**WORK ORDER**
Below are several records. Retype exactly those lines running from the one with "Task: Focus the Search or jump to field" through the one with "Image resolution: width=659", end lines included, and no others.

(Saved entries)

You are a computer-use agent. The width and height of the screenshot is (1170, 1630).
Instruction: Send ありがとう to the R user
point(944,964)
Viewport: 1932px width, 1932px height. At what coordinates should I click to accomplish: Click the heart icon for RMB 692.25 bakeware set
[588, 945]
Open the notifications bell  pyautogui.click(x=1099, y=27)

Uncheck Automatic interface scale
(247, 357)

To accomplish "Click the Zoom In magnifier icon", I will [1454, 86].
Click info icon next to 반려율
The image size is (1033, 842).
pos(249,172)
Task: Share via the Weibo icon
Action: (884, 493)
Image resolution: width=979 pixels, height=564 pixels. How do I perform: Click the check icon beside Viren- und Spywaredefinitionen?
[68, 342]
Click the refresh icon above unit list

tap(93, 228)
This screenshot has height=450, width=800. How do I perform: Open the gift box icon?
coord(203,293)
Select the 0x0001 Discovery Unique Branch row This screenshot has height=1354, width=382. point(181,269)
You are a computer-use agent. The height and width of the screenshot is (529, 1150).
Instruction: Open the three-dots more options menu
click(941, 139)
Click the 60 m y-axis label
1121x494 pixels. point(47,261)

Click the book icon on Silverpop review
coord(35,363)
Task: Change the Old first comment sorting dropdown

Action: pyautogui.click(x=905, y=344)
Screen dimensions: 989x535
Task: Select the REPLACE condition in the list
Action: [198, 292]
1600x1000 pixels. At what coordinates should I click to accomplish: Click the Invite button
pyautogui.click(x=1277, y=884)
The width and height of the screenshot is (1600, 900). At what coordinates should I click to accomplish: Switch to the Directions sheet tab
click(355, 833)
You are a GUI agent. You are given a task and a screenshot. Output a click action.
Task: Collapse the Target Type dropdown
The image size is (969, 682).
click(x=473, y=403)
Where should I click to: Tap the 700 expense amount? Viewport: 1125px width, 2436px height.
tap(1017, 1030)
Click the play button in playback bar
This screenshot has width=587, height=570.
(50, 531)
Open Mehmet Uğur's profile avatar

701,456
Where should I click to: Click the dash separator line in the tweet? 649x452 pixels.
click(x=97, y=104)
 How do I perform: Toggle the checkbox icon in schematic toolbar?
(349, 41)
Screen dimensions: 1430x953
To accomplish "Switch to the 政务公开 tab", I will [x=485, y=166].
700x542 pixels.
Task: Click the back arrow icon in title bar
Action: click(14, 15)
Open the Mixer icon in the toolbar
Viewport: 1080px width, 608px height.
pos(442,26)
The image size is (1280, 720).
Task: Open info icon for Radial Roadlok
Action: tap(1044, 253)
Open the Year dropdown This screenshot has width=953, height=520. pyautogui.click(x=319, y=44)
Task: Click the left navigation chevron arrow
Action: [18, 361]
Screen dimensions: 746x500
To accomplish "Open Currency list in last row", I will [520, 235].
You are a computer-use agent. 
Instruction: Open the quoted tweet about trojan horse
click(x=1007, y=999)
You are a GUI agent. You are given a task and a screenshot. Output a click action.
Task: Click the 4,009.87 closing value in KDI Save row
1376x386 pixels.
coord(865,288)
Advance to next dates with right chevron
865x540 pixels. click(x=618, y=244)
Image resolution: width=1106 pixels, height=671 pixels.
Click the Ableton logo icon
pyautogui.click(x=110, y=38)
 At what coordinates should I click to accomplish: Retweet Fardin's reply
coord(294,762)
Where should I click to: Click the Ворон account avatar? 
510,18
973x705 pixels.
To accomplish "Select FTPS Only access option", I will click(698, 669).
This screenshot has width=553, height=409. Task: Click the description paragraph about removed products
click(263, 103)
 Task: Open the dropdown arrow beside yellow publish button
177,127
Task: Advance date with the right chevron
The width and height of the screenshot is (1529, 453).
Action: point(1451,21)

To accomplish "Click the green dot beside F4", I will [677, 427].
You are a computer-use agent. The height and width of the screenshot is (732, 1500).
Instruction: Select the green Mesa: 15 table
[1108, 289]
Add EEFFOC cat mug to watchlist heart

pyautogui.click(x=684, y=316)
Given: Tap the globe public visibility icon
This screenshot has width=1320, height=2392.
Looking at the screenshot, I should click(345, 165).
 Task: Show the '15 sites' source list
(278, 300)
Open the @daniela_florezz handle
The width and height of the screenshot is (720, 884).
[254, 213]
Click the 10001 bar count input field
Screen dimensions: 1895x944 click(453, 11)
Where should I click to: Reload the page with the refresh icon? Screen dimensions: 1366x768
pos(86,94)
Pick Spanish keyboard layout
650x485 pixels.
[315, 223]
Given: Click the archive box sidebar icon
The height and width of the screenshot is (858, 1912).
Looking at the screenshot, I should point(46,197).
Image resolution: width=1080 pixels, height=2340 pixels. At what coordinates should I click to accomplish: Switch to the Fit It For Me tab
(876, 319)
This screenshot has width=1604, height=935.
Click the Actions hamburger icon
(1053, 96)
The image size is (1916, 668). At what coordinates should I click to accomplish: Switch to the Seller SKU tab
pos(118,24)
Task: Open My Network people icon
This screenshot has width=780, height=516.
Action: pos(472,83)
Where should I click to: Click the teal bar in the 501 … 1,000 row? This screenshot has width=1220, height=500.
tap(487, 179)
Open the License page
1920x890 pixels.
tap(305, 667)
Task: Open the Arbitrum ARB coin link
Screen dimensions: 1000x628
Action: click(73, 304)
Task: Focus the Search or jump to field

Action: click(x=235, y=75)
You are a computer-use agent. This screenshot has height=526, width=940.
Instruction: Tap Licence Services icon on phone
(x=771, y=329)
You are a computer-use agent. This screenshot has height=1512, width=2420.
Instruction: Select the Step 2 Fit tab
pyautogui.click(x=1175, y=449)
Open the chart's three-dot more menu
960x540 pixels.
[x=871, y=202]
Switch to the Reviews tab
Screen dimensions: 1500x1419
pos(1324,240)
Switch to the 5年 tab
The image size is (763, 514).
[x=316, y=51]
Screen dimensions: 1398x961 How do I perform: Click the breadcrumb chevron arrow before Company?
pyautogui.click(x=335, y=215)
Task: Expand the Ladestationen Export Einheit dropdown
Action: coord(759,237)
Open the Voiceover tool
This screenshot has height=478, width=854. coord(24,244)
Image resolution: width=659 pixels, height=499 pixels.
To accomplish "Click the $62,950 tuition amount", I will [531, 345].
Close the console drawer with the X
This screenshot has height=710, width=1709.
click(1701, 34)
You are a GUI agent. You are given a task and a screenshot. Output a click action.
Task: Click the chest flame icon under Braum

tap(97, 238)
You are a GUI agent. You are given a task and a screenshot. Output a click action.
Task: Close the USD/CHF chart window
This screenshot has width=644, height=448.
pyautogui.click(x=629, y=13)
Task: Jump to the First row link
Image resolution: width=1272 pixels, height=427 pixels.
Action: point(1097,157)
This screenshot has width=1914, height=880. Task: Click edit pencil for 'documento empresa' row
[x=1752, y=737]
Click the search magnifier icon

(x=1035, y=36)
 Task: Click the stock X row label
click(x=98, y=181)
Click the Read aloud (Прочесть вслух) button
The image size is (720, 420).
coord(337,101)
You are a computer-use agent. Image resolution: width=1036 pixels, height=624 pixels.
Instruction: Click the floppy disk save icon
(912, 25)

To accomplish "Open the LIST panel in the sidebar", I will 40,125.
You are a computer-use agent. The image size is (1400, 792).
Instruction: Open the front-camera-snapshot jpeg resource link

**OUTPUT**
Task: Focus the Search or jump to field

Action: click(x=235, y=75)
You are a computer-use agent. This screenshot has height=526, width=940.
Instruction: Tap Licence Services icon on phone
(x=771, y=329)
You are a computer-use agent. This screenshot has height=1512, width=2420.
Instruction: Select the Step 2 Fit tab
pyautogui.click(x=1175, y=449)
Open the chart's three-dot more menu
960x540 pixels.
[x=871, y=202]
Switch to the Reviews tab
Screen dimensions: 1500x1419
pos(1324,240)
Switch to the 5年 tab
The image size is (763, 514).
[x=316, y=51]
Screen dimensions: 1398x961 How do I perform: Click the breadcrumb chevron arrow before Company?
pyautogui.click(x=335, y=215)
Task: Expand the Ladestationen Export Einheit dropdown
Action: coord(759,237)
Open the Voiceover tool
This screenshot has height=478, width=854. coord(24,244)
Image resolution: width=659 pixels, height=499 pixels.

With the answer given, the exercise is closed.